In this link, it says that truncated MD5 is uniformly distributed. I wanted to check it using PySpark and I created 1,000,000 UUIDs in Python first as shown below. Then truncated the first three characters from MD5. But the plot I get is not similar to the cumulative distribution function of a uniform distribution. I tried with UUID1 and UUID4 and the results are similar. What is the right way of conforming the uniform distribution of truncated MD5?
import uuid
import numpy as np
import matplotlib.pyplot as plt
from statsmodels.distributions.empirical_distribution import ECDF
import pandas as pd
import pyspark.sql.functions as f
%matplotlib inline
### Generate 1,000,000 UUID1
uuid1 = [str(uuid.uuid1()) for i in range(1000000)] # make a UUID based on the host ID and current time
uuid1_df = pd.DataFrame({'uuid1':uuid1})
uuid1_spark_df = spark.createDataFrame(uuid1_df)

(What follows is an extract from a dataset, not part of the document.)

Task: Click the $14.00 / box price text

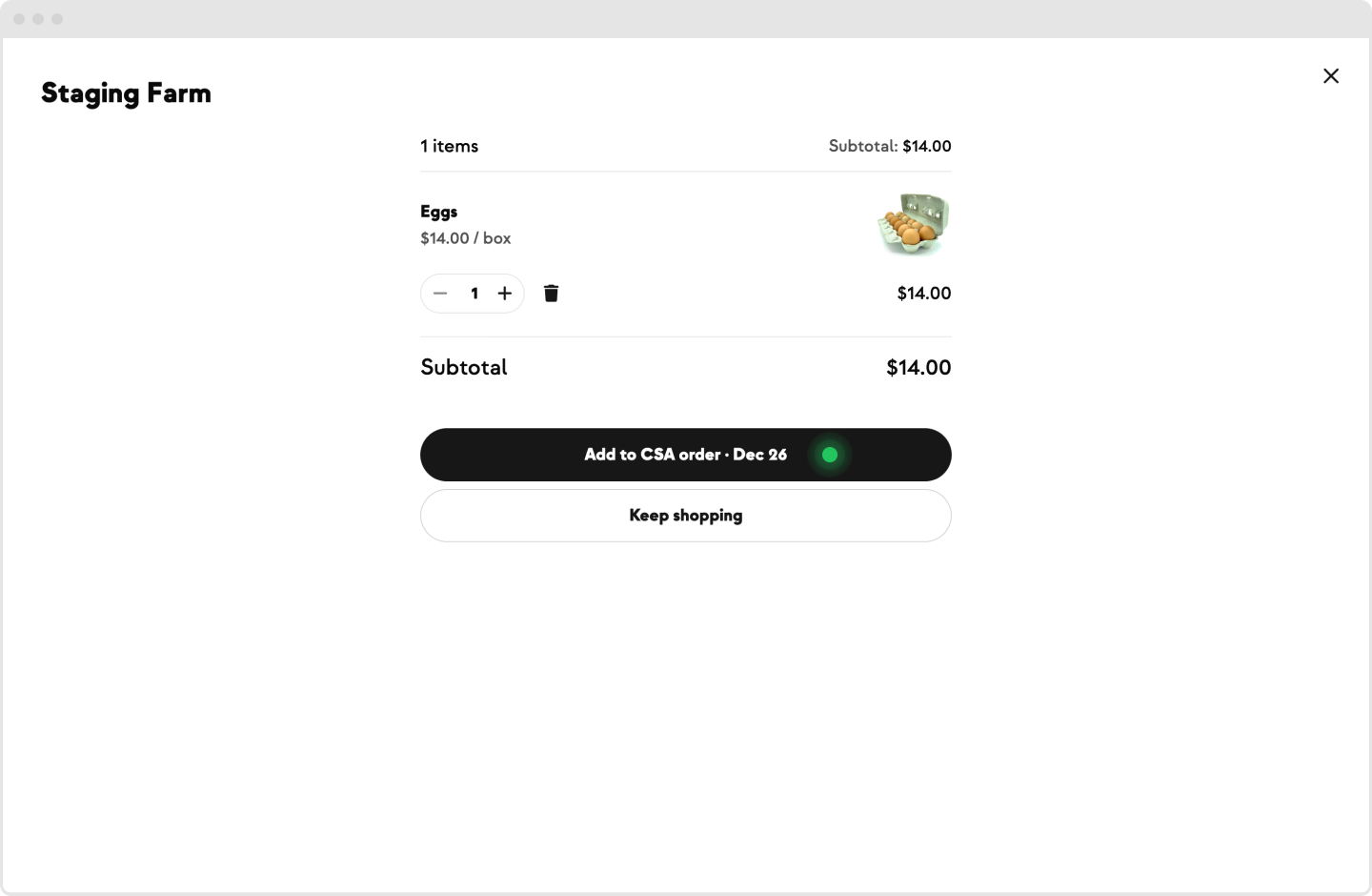Action: 466,238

uuid1_spark_df = uuid1_spark_df.withColumn('hash', f.md5(f.col('uuid1')))\
.withColumn('truncated_hash3', f.substring(f.col('hash'), 1, 3))
count_by_truncated_hash3_uuid1 = uuid1_spark_df.groupBy('truncated_hash3').count()
uuid1_count_list = [row[1] for row in count_by_truncated_hash3_uuid1.collect()]
ecdf = ECDF(np.array(uuid1_count_list))
plt.figure(figsize = (14, 8))
plt.plot(ecdf.x,ecdf.y)
plt.show()
EDIT:
I added the histogram. As you can see below, it looks more like normal distribution.
plt.figure(figsize = (14, 8))
plt.hist(uuid1_count_list)
plt.title('Histogram of counts in each truncated hash')
plt.show()
Here is a quick-and-dirty way to demonstrate this:
import hashlib
import matplotlib.pyplot as plt
import numpy as np
import random
def random_string(n):
"""Returns a uniformly distributed random string of length n."""
return ''.join(chr(random.randint(0, 255)) for _ in range(n))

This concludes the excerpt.